As cannabis legalization becomes a reality in more states, the political possibilities continue to broaden in others where the issue would have been dead on arrival just a few years ago. Recreational cannabis has now made such progress on both coasts that the focus now must turn inward to the Midwest and South, where the opinions of lawmakers have been slower to change. A number of these states are now on the cusp of reform, either due to changing winds in state capitol buildings or pressure from voters.
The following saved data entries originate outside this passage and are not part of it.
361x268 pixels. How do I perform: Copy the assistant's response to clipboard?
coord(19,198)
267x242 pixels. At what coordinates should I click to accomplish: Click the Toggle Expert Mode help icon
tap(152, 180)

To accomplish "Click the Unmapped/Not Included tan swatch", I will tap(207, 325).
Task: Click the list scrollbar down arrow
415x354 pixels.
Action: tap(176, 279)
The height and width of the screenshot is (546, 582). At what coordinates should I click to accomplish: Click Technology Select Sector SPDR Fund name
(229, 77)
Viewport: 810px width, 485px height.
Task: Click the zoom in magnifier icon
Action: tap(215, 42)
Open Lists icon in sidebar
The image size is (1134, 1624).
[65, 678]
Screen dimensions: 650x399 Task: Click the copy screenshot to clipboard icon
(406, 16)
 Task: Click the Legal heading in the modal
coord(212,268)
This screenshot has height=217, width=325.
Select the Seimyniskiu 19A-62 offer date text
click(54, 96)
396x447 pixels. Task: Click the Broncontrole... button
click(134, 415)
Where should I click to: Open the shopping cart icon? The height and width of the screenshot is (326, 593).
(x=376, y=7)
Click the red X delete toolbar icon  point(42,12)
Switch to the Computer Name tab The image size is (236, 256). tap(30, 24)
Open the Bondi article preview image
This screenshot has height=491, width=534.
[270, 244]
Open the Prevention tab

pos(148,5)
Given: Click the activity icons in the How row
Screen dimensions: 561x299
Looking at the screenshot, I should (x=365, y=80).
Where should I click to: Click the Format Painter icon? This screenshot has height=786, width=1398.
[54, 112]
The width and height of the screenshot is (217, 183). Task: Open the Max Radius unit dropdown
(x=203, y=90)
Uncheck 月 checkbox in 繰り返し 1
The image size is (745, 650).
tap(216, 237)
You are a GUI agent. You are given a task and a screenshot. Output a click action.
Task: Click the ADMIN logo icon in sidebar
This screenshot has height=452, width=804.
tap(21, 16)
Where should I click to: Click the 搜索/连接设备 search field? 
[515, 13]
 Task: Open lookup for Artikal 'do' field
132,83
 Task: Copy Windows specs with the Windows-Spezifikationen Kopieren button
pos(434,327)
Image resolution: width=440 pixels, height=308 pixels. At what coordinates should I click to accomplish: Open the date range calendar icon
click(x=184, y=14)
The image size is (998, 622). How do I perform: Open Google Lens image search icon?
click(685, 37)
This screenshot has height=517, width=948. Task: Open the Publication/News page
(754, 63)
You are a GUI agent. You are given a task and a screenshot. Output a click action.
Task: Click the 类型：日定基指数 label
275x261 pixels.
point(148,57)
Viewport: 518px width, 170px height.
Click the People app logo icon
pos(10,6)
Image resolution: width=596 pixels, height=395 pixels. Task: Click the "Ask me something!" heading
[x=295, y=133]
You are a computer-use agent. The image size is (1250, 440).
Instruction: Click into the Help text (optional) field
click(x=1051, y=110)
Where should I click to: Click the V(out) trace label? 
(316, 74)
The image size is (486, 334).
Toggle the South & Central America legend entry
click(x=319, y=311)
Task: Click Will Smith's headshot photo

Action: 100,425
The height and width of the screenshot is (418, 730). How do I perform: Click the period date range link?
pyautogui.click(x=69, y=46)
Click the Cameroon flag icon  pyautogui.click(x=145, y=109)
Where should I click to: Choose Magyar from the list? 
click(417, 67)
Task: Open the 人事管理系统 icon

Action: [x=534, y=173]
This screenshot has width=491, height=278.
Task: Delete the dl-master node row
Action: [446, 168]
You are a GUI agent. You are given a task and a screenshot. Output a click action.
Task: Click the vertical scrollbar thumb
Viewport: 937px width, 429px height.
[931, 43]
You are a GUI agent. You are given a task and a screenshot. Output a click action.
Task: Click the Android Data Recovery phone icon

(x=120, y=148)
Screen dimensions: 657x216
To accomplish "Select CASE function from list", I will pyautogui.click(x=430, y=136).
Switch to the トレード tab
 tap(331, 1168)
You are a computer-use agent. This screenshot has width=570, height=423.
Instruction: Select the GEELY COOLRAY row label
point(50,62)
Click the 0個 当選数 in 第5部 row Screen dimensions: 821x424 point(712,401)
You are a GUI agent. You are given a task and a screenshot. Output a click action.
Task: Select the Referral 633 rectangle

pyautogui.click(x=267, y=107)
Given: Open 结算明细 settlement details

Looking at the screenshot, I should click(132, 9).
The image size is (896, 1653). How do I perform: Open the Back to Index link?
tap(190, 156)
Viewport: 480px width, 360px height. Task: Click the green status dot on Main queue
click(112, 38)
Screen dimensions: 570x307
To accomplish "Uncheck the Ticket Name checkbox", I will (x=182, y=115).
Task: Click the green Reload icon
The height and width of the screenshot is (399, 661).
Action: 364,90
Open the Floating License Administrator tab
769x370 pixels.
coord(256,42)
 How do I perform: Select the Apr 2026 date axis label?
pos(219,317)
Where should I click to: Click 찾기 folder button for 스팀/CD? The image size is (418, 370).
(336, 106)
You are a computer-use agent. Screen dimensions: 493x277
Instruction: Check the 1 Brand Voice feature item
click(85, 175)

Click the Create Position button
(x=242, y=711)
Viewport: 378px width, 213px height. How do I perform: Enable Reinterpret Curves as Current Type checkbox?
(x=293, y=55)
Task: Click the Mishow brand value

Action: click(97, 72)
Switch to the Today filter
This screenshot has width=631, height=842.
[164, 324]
Perhaps the most promising state looking to enact legalization this year is Minnesota. Governor Tim Walz has been vocal in his support of the issue and recently circulated an email urging supporters to sign a petition supporting cannabis reform. The Democratic-Farmer-Labor party now controls both chambers of the state legislature and the governor’s office, simplifying a bill’s path to signing. Legislators are already at work on the matter and unveiled a revised legalization bill in recent days.

That bill is by and large consistent with standard legalization legislation–in addition to establishing a regulatory framework it would promote social equity and expunge cannabis criminal records–but also includes some provisions specific to the state. Most notably, it adds a license category for businesses to sell “lower-potency edible products,” an accommodation for last year’s legislation that legalized THC in food and drink. Licensees of this type would be permitted to offer on-site consumption if they have a liquor license, which would make Minnesota a first-in-the-nation test case for allowing mixed spaces where both alcohol and cannabis can be bought and consumed together.

Elsewhere, Hawaii is ripe for change. New governor Josh Green has pledged to sign legalization legislation that reaches his desk, saying in a debate last fall, “I think that people already have moved past that culturally as a concern.” Representative Jeanné Kapela will lead the charge and plans to file legislation. “We now have a roadmap for legalizing recreational cannabis in our islands,” she said. “Legalizing cannabis is not just a matter of money, it is a matter of moralities. Agricultural and business practices would be based on sustainable and indigenous cultivation methods, ensuring that cannabis operations uplift the needs of U.S. residents, the needs of Hawaii’s people, not the profits of multi-state corporations.”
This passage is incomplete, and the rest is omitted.